===== Entries provided

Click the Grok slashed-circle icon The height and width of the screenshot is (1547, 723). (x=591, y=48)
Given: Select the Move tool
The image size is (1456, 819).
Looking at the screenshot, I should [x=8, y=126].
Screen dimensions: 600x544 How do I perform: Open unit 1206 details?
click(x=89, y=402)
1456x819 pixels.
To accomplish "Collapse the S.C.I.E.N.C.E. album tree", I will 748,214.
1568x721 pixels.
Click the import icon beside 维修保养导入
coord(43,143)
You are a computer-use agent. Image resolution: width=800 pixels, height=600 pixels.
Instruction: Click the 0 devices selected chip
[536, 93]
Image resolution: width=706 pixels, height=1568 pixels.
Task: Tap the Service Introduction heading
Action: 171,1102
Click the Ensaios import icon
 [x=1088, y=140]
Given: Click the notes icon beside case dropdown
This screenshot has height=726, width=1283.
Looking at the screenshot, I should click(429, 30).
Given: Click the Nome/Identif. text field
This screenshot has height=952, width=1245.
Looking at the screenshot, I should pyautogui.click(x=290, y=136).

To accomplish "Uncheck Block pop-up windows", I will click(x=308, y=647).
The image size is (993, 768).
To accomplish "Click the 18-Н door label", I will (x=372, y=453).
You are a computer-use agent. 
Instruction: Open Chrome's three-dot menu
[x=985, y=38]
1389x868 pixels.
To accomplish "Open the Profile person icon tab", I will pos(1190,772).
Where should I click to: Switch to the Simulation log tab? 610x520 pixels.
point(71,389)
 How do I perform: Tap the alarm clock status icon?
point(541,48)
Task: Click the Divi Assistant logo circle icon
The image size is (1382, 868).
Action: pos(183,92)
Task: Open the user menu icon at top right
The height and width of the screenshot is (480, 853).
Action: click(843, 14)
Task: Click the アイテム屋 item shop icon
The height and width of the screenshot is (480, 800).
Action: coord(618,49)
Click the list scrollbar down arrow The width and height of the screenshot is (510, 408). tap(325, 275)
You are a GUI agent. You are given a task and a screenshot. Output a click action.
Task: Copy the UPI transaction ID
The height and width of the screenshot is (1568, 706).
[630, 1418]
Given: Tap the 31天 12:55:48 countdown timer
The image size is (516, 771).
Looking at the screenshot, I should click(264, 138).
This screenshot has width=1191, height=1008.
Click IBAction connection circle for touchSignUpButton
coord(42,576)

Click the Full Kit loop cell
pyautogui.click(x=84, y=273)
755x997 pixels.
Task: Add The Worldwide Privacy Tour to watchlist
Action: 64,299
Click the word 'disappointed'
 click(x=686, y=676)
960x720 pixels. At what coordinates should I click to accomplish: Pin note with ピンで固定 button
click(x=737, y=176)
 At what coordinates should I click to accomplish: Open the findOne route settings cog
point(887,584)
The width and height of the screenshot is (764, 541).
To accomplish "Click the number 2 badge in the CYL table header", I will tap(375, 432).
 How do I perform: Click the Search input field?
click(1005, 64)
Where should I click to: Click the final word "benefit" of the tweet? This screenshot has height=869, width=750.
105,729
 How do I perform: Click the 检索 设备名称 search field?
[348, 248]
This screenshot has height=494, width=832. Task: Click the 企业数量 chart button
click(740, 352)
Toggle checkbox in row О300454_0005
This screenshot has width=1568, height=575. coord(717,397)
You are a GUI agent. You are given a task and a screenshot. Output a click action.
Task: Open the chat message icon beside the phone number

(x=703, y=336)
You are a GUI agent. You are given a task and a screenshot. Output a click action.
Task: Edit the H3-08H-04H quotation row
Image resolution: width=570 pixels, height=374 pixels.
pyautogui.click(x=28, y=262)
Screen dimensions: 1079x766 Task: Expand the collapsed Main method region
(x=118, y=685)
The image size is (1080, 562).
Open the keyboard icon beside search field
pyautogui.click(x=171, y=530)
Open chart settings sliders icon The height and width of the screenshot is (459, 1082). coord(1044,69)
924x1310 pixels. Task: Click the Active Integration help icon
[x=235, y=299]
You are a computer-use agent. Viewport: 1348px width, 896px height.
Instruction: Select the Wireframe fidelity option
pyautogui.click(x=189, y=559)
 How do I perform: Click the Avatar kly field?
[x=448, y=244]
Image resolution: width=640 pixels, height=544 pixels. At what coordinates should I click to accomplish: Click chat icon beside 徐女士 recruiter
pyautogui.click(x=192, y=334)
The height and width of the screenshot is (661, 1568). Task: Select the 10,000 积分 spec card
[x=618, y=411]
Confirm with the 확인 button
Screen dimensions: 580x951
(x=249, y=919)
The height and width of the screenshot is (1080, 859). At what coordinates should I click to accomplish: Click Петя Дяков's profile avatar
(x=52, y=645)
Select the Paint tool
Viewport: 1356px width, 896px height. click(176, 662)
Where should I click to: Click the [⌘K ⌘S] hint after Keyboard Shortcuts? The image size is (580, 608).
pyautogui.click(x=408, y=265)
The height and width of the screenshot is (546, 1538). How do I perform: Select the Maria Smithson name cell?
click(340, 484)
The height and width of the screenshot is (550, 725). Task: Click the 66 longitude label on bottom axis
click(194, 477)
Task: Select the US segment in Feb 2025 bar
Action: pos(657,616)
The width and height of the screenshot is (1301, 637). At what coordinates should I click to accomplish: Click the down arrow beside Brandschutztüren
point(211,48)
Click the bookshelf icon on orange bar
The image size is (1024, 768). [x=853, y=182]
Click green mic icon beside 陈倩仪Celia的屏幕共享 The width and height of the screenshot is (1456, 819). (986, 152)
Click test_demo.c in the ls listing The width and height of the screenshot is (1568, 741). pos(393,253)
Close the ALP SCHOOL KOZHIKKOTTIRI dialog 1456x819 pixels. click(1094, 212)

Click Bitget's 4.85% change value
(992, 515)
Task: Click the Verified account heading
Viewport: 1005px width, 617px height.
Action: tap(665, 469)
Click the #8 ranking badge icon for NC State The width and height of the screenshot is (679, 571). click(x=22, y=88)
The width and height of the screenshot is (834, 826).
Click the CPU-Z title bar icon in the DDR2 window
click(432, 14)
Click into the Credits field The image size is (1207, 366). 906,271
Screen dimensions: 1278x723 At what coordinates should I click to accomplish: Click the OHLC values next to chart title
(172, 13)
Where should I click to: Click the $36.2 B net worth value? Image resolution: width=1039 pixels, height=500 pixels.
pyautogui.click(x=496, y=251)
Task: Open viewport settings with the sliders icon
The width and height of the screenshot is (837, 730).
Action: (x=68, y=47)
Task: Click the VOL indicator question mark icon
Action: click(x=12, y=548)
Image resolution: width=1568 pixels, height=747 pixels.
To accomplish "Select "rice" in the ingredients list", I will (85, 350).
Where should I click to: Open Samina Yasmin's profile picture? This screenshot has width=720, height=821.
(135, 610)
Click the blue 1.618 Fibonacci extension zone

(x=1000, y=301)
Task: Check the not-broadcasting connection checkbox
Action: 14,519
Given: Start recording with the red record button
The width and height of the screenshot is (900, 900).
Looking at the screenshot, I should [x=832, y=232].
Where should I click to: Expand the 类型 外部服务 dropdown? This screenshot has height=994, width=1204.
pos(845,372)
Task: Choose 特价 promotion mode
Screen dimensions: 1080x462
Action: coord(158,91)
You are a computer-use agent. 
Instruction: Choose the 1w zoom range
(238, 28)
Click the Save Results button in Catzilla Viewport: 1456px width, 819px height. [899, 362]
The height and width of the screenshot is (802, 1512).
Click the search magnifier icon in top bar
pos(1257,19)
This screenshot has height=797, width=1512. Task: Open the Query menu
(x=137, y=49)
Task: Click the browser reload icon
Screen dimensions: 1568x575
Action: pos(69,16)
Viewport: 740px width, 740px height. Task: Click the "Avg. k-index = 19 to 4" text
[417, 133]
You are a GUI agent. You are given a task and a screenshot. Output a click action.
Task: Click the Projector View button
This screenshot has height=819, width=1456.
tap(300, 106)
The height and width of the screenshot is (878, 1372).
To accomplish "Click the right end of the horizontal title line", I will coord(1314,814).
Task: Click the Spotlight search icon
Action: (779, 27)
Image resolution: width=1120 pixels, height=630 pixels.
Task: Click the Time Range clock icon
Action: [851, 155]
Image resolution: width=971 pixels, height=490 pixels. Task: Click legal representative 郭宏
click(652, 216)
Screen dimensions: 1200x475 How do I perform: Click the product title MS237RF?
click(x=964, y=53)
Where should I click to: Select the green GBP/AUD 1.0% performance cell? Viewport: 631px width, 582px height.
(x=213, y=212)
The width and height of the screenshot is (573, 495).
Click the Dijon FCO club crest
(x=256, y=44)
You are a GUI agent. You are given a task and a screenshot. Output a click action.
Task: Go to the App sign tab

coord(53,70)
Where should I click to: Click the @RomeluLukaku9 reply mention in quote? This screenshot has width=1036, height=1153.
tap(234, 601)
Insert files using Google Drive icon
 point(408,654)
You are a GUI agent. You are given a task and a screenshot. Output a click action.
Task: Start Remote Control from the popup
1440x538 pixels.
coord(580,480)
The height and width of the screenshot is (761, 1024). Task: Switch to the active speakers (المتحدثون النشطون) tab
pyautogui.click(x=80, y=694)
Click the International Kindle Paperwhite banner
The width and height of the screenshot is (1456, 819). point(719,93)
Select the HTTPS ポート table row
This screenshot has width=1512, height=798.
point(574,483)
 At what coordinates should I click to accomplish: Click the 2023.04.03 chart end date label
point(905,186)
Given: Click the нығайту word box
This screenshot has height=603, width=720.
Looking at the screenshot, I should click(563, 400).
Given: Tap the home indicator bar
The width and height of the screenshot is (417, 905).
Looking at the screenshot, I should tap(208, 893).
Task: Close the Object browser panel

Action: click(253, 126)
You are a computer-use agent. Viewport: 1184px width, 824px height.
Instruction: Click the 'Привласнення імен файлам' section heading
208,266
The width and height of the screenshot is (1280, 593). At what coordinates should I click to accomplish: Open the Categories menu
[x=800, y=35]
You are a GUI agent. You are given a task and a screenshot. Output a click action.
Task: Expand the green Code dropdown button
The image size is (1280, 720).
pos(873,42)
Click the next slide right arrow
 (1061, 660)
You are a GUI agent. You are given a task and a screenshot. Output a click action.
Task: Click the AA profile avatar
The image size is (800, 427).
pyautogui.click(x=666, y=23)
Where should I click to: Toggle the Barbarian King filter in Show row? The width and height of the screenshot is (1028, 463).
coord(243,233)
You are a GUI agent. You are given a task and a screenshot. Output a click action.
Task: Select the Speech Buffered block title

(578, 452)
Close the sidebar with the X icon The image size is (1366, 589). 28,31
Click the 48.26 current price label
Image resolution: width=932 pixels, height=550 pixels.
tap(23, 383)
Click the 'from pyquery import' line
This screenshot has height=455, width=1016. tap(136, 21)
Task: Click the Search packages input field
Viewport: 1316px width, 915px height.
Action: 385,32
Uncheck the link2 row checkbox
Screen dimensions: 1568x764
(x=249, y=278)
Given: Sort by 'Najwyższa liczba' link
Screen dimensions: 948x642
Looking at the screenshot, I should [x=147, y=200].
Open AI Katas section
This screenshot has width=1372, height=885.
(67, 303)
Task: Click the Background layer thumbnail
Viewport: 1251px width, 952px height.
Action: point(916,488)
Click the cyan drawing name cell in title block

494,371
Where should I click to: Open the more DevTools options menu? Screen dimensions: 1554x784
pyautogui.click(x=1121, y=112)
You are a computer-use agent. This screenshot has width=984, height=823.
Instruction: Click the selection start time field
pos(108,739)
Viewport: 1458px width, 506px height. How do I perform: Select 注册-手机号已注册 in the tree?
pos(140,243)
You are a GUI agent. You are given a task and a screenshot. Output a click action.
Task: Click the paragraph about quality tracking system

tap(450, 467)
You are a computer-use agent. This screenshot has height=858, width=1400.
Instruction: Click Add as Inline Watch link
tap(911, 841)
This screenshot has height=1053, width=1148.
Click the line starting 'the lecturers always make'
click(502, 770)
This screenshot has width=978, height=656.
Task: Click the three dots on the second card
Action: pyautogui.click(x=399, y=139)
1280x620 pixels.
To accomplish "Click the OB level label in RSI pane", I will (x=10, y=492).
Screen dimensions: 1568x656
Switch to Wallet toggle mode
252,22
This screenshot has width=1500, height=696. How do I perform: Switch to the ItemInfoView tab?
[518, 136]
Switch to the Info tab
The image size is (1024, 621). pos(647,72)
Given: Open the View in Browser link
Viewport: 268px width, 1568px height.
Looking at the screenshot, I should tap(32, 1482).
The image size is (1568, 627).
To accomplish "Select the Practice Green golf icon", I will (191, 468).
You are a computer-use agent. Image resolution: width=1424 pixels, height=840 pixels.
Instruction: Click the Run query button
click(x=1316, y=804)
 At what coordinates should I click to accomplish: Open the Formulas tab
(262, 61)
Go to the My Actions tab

==========

**What you are asked to do:** Rewrite the listing as a Markdown table with the columns Row and Listing line, giving each line a row number and leaving out blank lines. Begin at the line that contains "Click the word 'disappointed'" and stop after the line that contains "click(740, 352)".

**Solution:**
| Row | Listing line |
|---|---|
| 1 | Click the word 'disappointed' |
| 2 |  click(x=686, y=676) |
| 3 | 960x720 pixels. At what coordinates should I click to accomplish: Pin note with ピンで固定 button |
| 4 | click(x=737, y=176) |
| 5 |  At what coordinates should I click to accomplish: Open the findOne route settings cog |
| 6 | point(887,584) |
| 7 | The width and height of the screenshot is (764, 541). |
| 8 | To accomplish "Click the number 2 badge in the CYL table header", I will tap(375, 432). |
| 9 |  How do I perform: Click the Search input field? |
| 10 | click(1005, 64) |
| 11 | Where should I click to: Click the final word "benefit" of the tweet? This screenshot has height=869, width=750. |
| 12 | 105,729 |
| 13 |  How do I perform: Click the 检索 设备名称 search field? |
| 14 | [348, 248] |
| 15 | This screenshot has height=494, width=832. Task: Click the 企业数量 chart button |
| 16 | click(740, 352) |